[Items from a data source]
##########

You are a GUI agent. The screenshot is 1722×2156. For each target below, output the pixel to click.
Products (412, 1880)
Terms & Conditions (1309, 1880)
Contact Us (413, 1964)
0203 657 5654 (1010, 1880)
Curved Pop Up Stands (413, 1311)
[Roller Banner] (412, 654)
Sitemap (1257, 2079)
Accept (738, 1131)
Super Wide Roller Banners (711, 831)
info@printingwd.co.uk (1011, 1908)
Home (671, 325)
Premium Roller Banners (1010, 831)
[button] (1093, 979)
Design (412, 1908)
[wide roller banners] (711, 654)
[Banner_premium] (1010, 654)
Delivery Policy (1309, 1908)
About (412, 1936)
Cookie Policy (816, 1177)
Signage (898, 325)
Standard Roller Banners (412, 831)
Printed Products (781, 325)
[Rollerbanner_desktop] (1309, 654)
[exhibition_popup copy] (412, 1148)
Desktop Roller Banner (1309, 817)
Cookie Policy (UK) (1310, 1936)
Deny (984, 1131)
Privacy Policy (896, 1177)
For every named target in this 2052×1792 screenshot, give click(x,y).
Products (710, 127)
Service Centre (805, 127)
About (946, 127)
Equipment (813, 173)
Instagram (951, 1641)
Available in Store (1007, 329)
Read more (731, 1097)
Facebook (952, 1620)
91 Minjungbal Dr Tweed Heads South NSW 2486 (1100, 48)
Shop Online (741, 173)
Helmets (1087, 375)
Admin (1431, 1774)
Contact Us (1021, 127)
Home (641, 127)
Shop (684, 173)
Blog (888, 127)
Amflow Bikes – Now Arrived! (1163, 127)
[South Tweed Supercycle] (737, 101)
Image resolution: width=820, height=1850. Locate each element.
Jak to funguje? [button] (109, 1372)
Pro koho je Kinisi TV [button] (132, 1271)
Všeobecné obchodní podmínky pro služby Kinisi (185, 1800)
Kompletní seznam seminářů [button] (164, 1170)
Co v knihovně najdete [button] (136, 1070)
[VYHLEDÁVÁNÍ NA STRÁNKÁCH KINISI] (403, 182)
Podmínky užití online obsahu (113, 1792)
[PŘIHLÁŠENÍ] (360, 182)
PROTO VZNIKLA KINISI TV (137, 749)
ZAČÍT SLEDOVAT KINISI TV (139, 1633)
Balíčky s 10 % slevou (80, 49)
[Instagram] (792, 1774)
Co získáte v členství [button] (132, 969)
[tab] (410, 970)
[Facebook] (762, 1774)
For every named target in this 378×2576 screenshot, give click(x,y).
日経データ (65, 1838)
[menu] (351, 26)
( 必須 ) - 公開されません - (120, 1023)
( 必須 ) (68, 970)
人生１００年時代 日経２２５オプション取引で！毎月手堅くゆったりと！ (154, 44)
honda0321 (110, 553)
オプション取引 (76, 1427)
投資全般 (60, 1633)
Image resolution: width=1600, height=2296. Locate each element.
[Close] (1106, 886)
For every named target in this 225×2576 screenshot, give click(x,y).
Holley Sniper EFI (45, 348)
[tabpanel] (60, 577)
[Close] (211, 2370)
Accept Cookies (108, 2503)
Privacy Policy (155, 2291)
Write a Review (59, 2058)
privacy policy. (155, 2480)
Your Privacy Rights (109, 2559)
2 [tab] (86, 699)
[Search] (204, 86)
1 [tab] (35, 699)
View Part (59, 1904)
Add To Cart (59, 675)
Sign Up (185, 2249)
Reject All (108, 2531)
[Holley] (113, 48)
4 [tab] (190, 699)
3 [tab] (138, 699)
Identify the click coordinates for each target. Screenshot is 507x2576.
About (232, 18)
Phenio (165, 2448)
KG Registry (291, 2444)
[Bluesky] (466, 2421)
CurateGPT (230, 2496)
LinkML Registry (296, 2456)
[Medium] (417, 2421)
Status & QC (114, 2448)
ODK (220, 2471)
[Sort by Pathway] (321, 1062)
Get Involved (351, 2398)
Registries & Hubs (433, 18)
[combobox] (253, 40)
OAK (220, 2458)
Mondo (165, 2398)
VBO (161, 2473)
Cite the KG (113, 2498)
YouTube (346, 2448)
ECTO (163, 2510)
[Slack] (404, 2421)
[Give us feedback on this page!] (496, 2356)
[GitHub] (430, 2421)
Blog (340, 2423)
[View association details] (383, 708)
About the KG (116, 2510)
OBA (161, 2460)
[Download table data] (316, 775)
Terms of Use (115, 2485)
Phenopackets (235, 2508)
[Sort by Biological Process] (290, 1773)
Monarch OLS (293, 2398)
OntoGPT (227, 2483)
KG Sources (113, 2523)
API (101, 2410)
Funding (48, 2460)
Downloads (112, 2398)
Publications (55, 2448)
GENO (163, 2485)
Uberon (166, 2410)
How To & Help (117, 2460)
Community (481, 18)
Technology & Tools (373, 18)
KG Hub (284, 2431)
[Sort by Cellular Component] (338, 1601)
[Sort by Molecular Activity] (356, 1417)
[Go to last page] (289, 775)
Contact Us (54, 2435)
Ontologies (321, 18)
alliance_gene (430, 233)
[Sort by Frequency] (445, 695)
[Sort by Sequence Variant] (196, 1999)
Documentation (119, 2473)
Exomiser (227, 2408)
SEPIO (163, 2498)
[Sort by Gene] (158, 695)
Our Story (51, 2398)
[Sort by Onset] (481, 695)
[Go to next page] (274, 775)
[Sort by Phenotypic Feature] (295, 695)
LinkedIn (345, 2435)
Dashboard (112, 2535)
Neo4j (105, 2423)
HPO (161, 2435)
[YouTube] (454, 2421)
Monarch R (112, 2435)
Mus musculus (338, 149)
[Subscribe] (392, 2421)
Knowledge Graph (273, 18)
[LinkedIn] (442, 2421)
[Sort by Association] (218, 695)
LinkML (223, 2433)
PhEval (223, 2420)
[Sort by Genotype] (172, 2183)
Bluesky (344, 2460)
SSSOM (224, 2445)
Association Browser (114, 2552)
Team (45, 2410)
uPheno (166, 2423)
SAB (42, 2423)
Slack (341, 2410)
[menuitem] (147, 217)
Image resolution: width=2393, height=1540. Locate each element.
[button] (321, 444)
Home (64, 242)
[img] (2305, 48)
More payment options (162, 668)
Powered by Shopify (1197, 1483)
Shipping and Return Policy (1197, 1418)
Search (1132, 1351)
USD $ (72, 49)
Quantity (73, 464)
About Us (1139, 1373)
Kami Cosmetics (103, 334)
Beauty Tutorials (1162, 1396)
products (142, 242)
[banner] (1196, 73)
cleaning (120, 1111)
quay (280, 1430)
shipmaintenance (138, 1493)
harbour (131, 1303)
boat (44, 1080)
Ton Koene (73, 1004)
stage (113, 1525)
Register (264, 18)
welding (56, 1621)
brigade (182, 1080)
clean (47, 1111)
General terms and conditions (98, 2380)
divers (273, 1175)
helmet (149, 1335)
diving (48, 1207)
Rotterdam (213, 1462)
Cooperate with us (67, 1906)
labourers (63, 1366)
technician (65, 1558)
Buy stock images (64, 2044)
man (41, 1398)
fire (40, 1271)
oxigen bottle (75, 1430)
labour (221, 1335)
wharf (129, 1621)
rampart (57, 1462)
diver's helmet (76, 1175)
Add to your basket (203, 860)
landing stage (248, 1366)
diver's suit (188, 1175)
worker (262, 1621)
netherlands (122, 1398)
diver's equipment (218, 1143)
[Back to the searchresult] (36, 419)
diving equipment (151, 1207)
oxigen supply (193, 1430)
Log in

##########

**PROBLEM:** Wherever the string "every" appears in the entries, copy that line.

**SOLUTION TO THIS EXERCISE:**
For every named target in this 2052×1792 screenshot, give click(x,y).
For every named target in this 378×2576 screenshot, give click(x,y).
For every named target in this 225×2576 screenshot, give click(x,y).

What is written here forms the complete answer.